The Genesis story where Jacob wrestles with the angel in the valley at night is relevant to the topic of engaging with those who are different to us. In this story, Jacob was blessed only because he strove with God and with humans (Genesis 32:28, NRSV) – he wrestled with the tension of his finite human existence and the infinite reality that grounds his existence. To have prevailed is to have moved towards acceptance of his own fragility. When Jacob says, “I have seen God face to face, and yet my life is preserved” (Genesis 32:30 NRSV), he is denoting his engagement and wrestling with the threats of nonbeing that arise from his fragility, and the experience of divinity within this engagement; God’s face was in the struggling.
During the spring semester of my junior year, I decided to get drinks at the BU Pub with a new acquaintance who I met through a mutual friend. He served abroad in the military, held mildly conservative political views, and was a very machismo individual. We were radically different.

Problem statement: Can you repeat, word for word, everything in the passage about Jacob wrestling with the angel from "The Genesis story" down to "in the struggling."?

Dataset records:
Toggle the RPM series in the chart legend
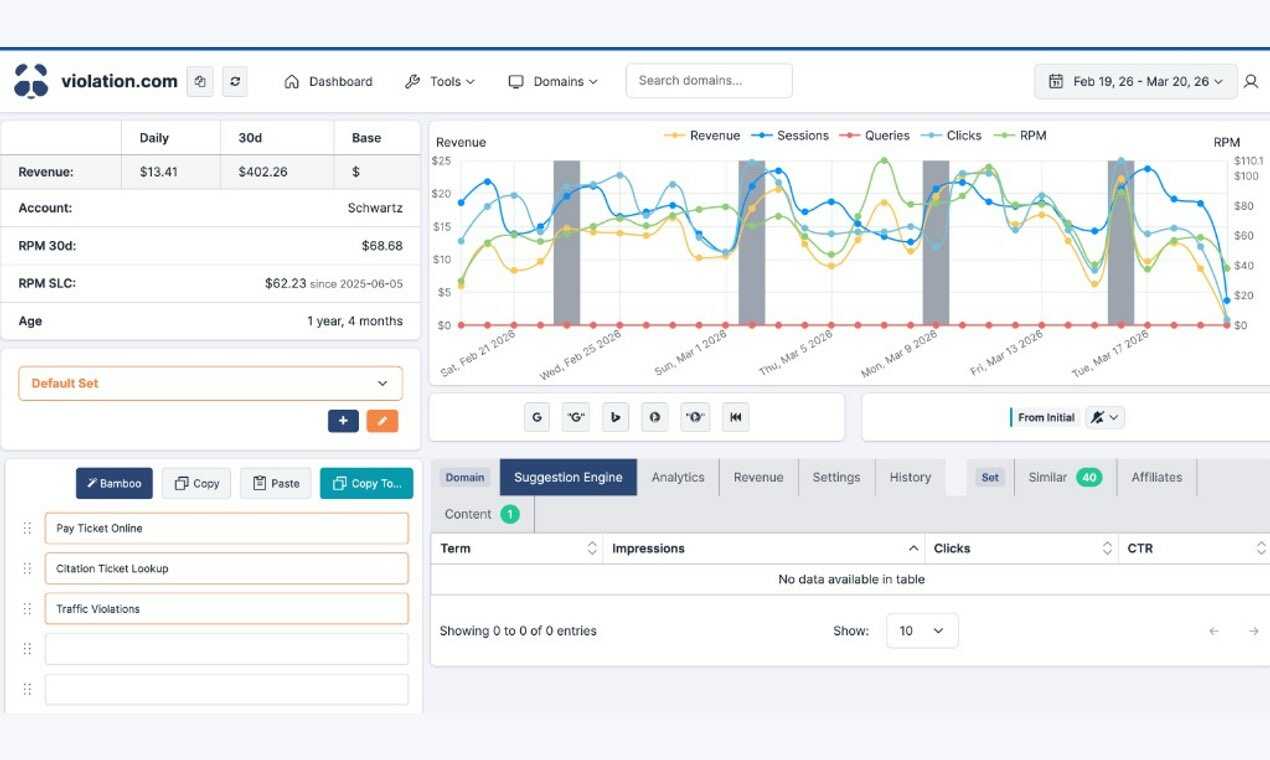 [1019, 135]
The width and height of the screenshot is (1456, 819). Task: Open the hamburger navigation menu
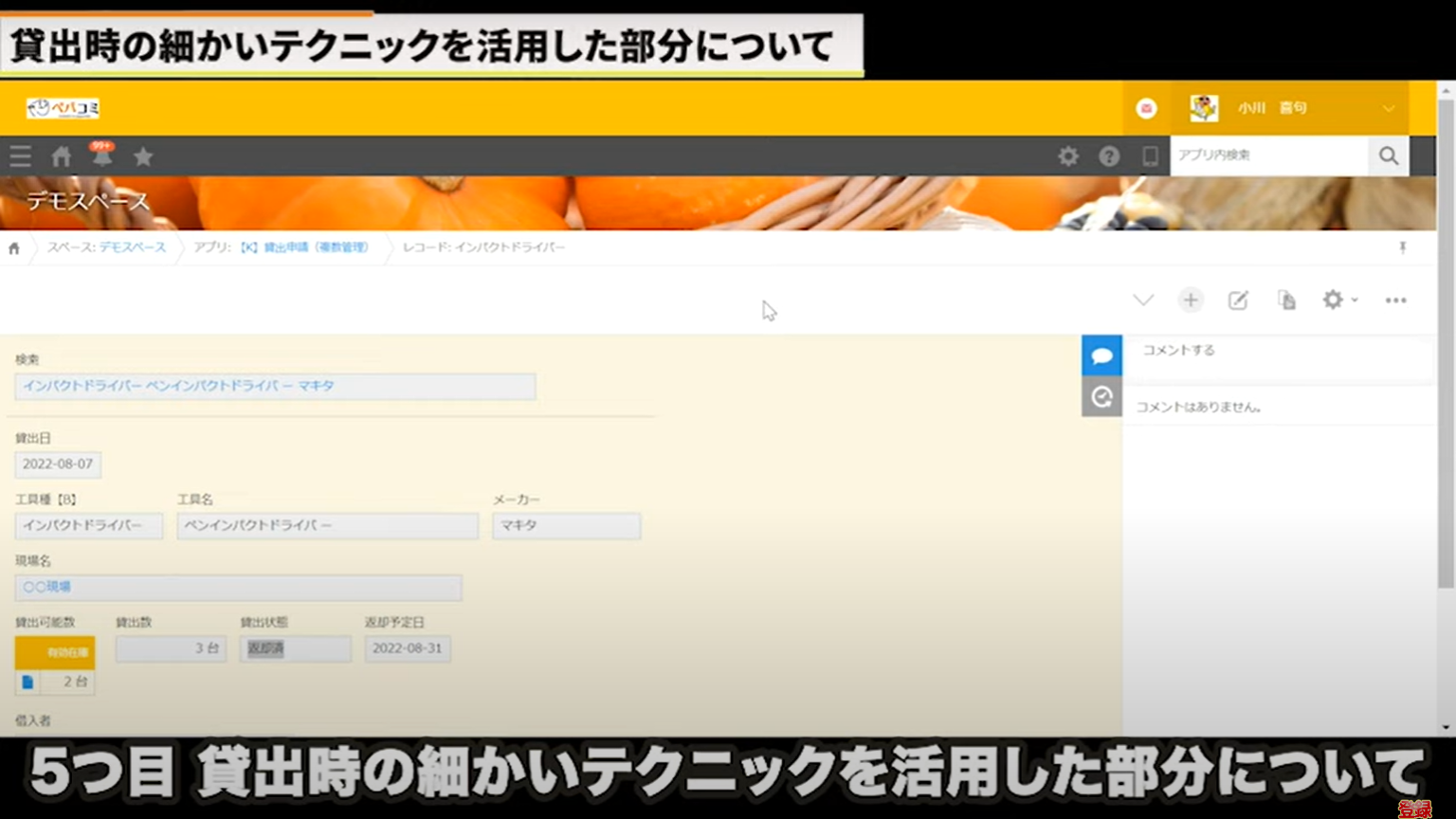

---

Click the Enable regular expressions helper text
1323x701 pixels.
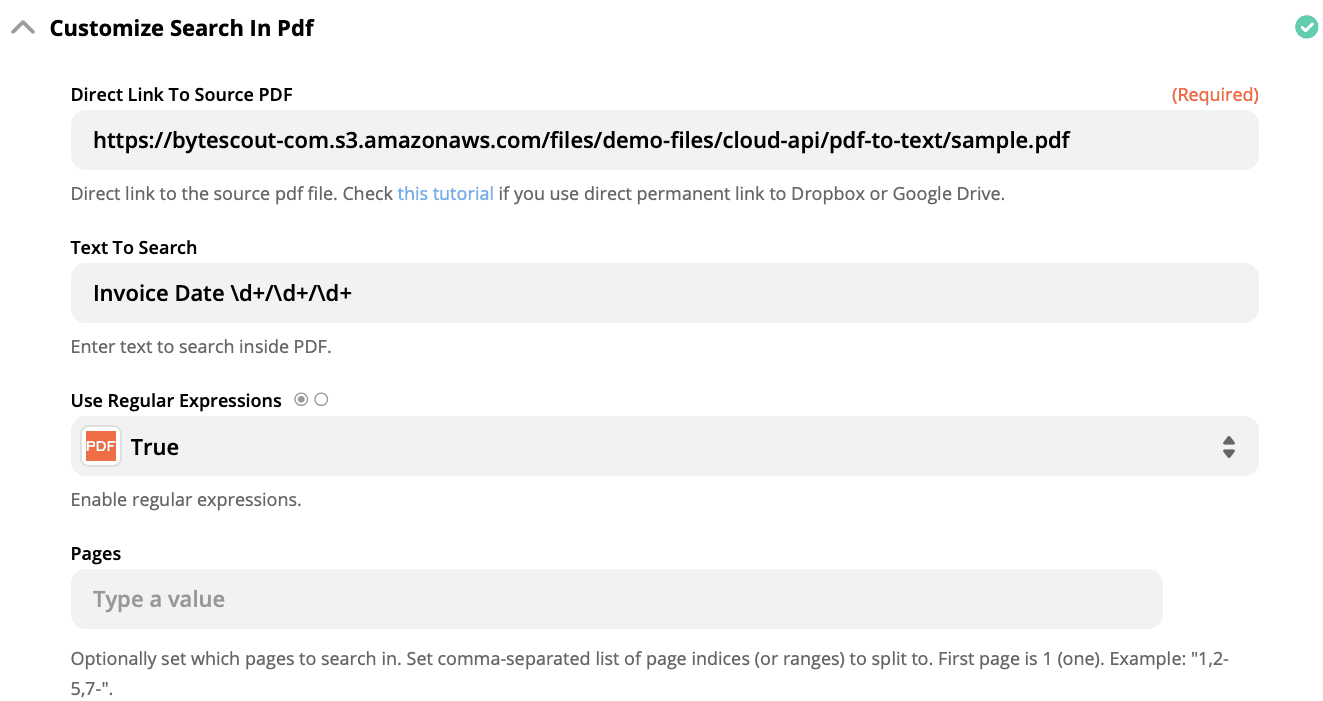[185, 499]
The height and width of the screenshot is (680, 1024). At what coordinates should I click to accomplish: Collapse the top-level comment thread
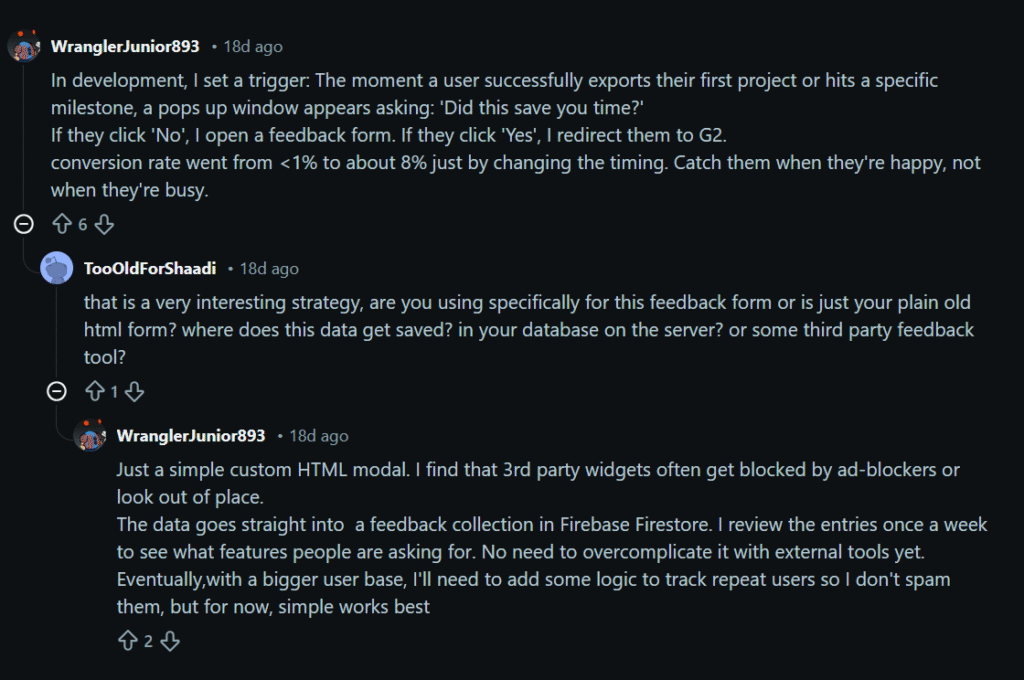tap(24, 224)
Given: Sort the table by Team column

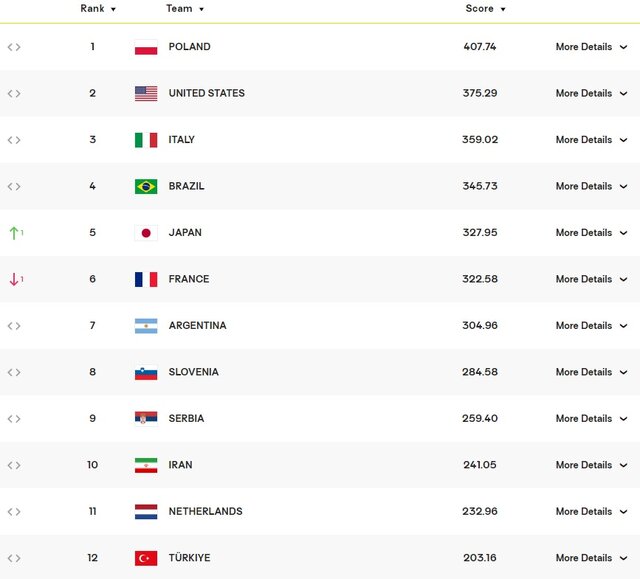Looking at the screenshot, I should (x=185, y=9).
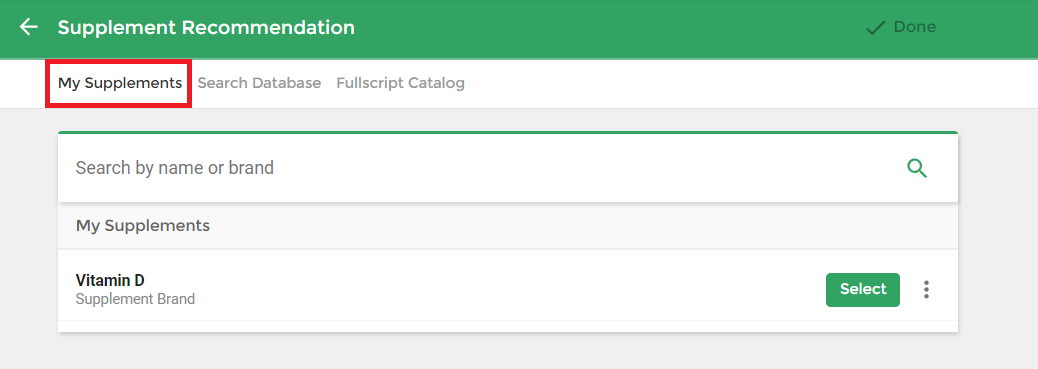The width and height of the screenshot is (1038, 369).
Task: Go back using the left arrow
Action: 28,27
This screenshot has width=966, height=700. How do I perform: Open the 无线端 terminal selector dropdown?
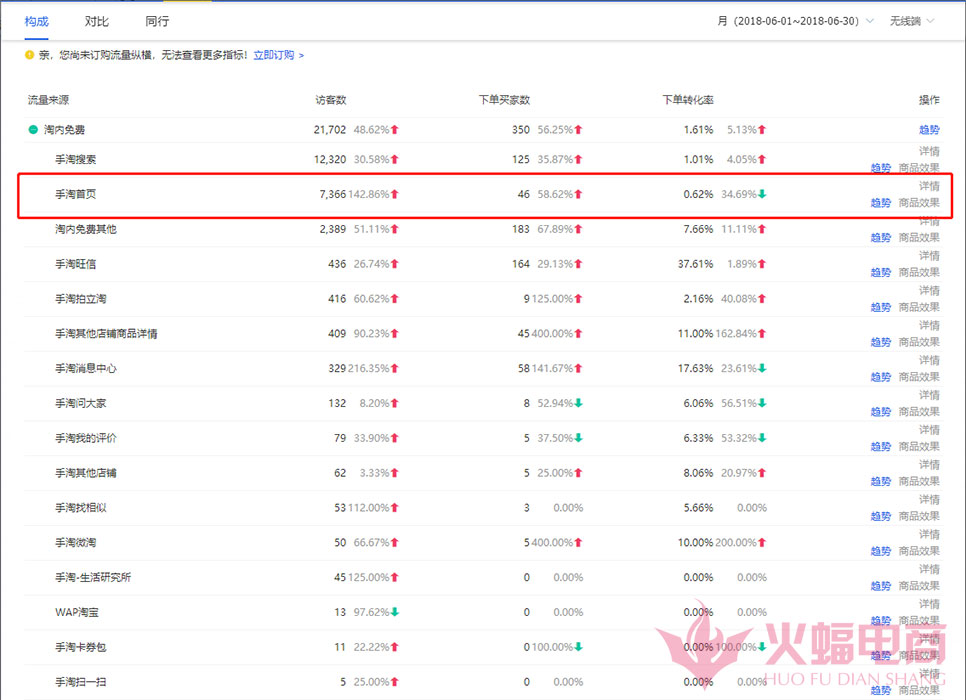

Response box:
The Genesis story where Jacob wrestles with the angel in the valley at night is relevant to the topic of engaging with those who are different to us. In this story, Jacob was blessed only because he strove with God and with humans (Genesis 32:28, NRSV) – he wrestled with the tension of his finite human existence and the infinite reality that grounds his existence. To have prevailed is to have moved towards acceptance of his own fragility. When Jacob says, “I have seen God face to face, and yet my life is preserved” (Genesis 32:30 NRSV), he is denoting his engagement and wrestling with the threats of nonbeing that arise from his fragility, and the experience of divinity within this engagement; God’s face was in the struggling.